It was a story so ridiculous it seemed destined to go viral: A new Harlem resident, a white woman going only by the name Mackenzie, launched a veritable war against a neighborhood ice cream truck, complaining loudly and persistently about the noise and attempting, several times, to call 311—New York City’s hotline for quality of life complaints.
Not only did police never respond to Mackenzie’s calls; she was roundly mocked by her neighbors and the internet at large.
But recent data shows the Mackenzies of New York aren’t isolated—or altogether innocent—incidents.
A new study released by anti-poverty advocacy group the Community Service Society, “New Neighbors and the Over-Policing of Communities of Color,” gives a clearer idea of the broader impact New York City’s white gentrifiers have on the communities of color they move into: Not only do those white residents make the communities less recognizable for longterm residents—they bring with them increased police presence and make their black and brown neighbors feel less safe.
The data builds on existing research—including notable investigations from BuzzFeed and the Atlantic—documenting how predominantly white gentrifiers reshape the communities of color they move into. The BuzzFeed piece, published in June 2018 as CSS researchers were wrapping up their own analysis, found that 311 calls—specifically, noise complaints—spiked in gentrified neighborhoods between 2015 and 2017.
But as Harold Stolper, the study’s author and a senior economist at CSS, told The Root, researchers wanted to connect how police responded to those quality of life complaints and how those police interactions affected the black and brown residents of gentrifying neighborhoods. For their study, CSS only looked at 311 complaints that were referred to the police—almost 9 percent, notably—and documented the outcomes of those police interactions. That data was then compared to surveys on residents’ views and experiences with the NYPD.
What they found was that summons and arrest outcomes were three times more likely in lower-income communities of color after a high influx of white residents moved into the neighborhood (the study takes a longer view than the BuzzFeed analysis, looking at data from 2011 up through 2016). Those tracts included swaths of Brooklyn (namely, the Bushwick, Bedford-Stuyvesant, Crown Heights, Lefferts Gardens and South Williamsburg neighborhoods, as well as pockets of southwest Brooklyn), and uptown Manhattan.
Stolper, himself a 15-year resident of central Harlem, has witnessed how gentrification continually reshaped his neighborhood. While the data wasn’t surprising given his own conversations with longtime residents of the neighborhood, Stolper says he still finds the dramatic increase in complaints that occurs when white people move into a black or brown neighborhood “striking.”
This increased police presence has impacted the community in unsettling ways. As CSS’s survey data shows, the majority of people of color describe these police interactions as making them feel “unsafe.”
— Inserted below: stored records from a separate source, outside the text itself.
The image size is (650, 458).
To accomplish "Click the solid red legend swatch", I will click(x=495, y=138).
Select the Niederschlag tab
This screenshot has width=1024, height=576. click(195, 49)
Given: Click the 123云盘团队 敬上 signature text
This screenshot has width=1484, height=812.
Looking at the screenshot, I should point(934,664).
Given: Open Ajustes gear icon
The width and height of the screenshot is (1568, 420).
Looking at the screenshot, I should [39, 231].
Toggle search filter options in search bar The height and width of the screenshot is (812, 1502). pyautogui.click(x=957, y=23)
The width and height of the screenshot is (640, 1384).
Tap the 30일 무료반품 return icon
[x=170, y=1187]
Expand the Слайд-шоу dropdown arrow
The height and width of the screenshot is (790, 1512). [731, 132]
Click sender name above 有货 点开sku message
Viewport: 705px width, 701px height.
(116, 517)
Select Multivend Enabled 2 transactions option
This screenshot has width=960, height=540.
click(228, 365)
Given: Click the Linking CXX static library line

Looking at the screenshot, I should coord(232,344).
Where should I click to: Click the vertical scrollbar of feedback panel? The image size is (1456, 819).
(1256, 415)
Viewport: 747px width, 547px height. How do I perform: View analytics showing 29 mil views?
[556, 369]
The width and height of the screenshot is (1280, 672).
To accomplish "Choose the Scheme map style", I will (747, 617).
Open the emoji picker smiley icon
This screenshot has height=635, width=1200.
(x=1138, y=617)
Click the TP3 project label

CSS is careful to note that there is no data available on the racial or economic background of the callers. But in the BuzzFeed analysis, which included conversations with white residents who called the cops on their black and brown neighbors, callers said they saw the 311 approach as “a way of avoiding conflict.”
The data taken together makes one thing markedly clear: when white people move into a black neighborhood, complaints—and correspondingly, police presence—surge.
That police presence is not without consequence in marginalized communities. The report references Eric Garner, an unarmed black man who was choked to death by an NYPD officer after being stopped for allegedly selling loose cigarettes. While the officers in Garner’s case were not responding to a 311 call, the CSS report notes that Garner’s death “occurred in a neighborhood of Staten Island near new economic development and with increasing complaints for low-level offenses.”
Garner’s death is a reminder of the potential severity of police interactions, Stolper said. This is particularly salient in minority communities, which continue to be policed disproportionately, as black people continue to be more likely to be shot and killed by police than nonblacks.
“These noise complaints are increasingly happening in already marginalized communities, and that’s bringing the police in and that’s making residents feel unsafe, let alone leading to more serious consequences like summonses, arrests, or police brutality,” Stolper said. “It’s frightening.”
Notably, the CSS data found that 311 calls were higher in areas where there was more new market-rate housing construction—not surprising, given that these new developments bring with them new, more affluent residents. But researchers found complaint rates rose even higher in areas that had new, city-subsidized affordable housing.
Stolper says this finding requires more data to truly understand the socio-economic dynamics at play.
“Is it something about the affordable housing itself and who it’s bringing together in close proximity—heightening neighborhood cultural conflicts, which leads to noise complaints and other quality of life complaints to bring police in? Or is it being located in neighborhoods which are already hotbeds for cultural conflict?” he said.
“The city has to track information, race, ethnicity, [and] incomes as well as who is occupying the units that are subsidized by the city,” Stolper added.
As the report itself notes, this particular dynamic is distressing because it runs counter to the intent of publicly subsidized affordable housing—to help residents of marginalized communities stay in the places they’ve long called home.
“But if staying in these communities means facing a changing cultural landscape that doesn’t resemble the old one and increasingly places long-time residents at risk of heightened police engagement, then city housing policy has failed them,” the report stated.